Intervention de Emmanuel Macron

Réunion du 16 avril 2015 à 21h30
Croissance activité et égalité des chances économiques — Articles additionnels après l'article 35

Emmanuel Macron, ministre :

Je souhaiterais apporter quelques précisions en réponse à certaines interventions.

Monsieur Gabouty, prendre la date de livraison comme référence, plutôt que l’accord sur le prix et la chose, produirait des effets pervers beaucoup plus importants que vous ne l’imaginez. D’abord parce qu’une décision d’investissement prise aujourd’hui n’entraînant pas nécessairement une livraison dans l’année, il faudrait étendre la période, ce qui induirait une perte d’efficacité. Ensuite et surtout parce que vous seriez confronté à un effet d’aubaine maximal : à partir du 15 avril vont intervenir de très nombreuses livraisons correspondant à des décisions d’achat prises antérieurement à l’entrée en vigueur de ce dispositif.

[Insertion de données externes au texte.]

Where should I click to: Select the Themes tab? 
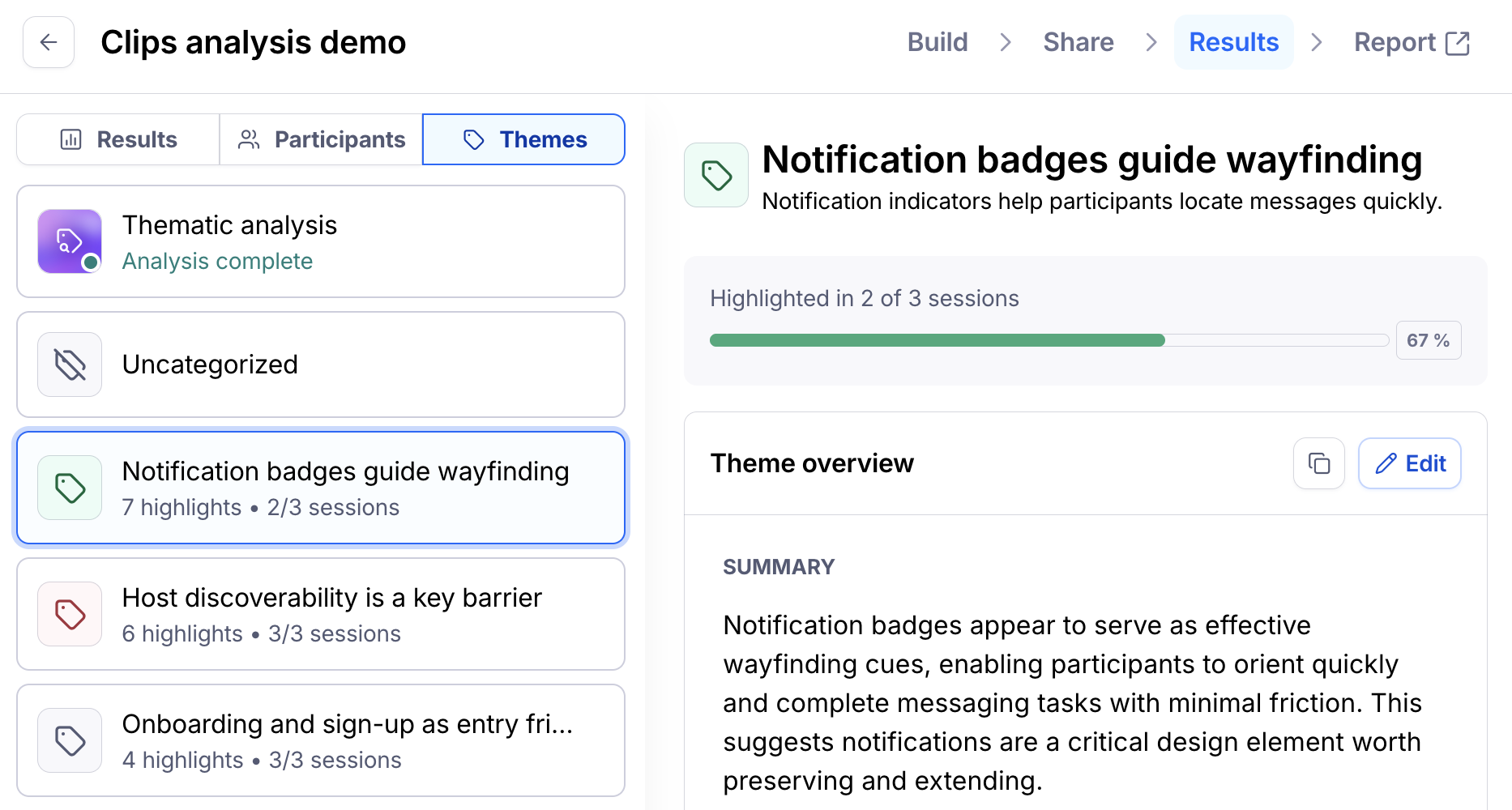point(523,139)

C'est la raison pour laquelle je pense que l’accord sur le prix et la chose est le bon critère : c’est bien cet accord qui entérine la décision d’investir.

Par ailleurs, il est juste et raisonnable de borner à un an la durée d’application du dispositif : s’il était pérenne, il s’agirait d’une réforme structurelle de l’impôt sur les sociétés ; s’il était plus court, il serait inefficace. Un an, c’est la bonne fenêtre de tir, à condition de retenir comme critère l’accord sur le prix et la chose, et non la livraison.

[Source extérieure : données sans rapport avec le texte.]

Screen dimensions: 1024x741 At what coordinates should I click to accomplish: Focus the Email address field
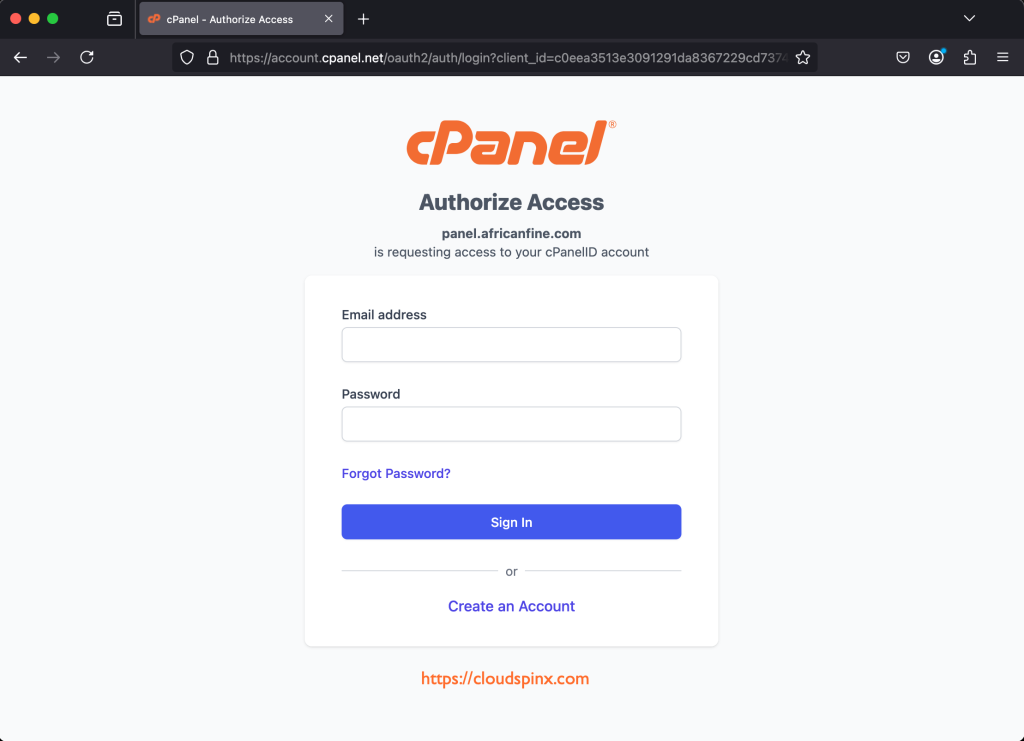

Vous avez également soulevé la question du crédit-bail. Le texte précise que l’avantage bénéficie au crédit preneur, c’est-à-dire à celui qui dispose de l’option d’achat, et en aucun cas à l’établissement qui porte le crédit-bail, sous peine d’entraîner un effet pervers massif. Il s’agit d’une restriction qu’il fallait apporter.

Enfin, il est important de viser les équipements neufs, puisqu’il s’agit de soutenir le renouvellement productif, l’activité et donc l’emploi.

Les types d’investissements concernés par ce dispositif sont extrêmement variés : cela va des investissements en recherche et développement au renouvellement d’un appareil de chauffage, en passant par une installation d’épuration, la bétonneuse d’un artisan, un four à pain ou une moissonneuse-batteuse…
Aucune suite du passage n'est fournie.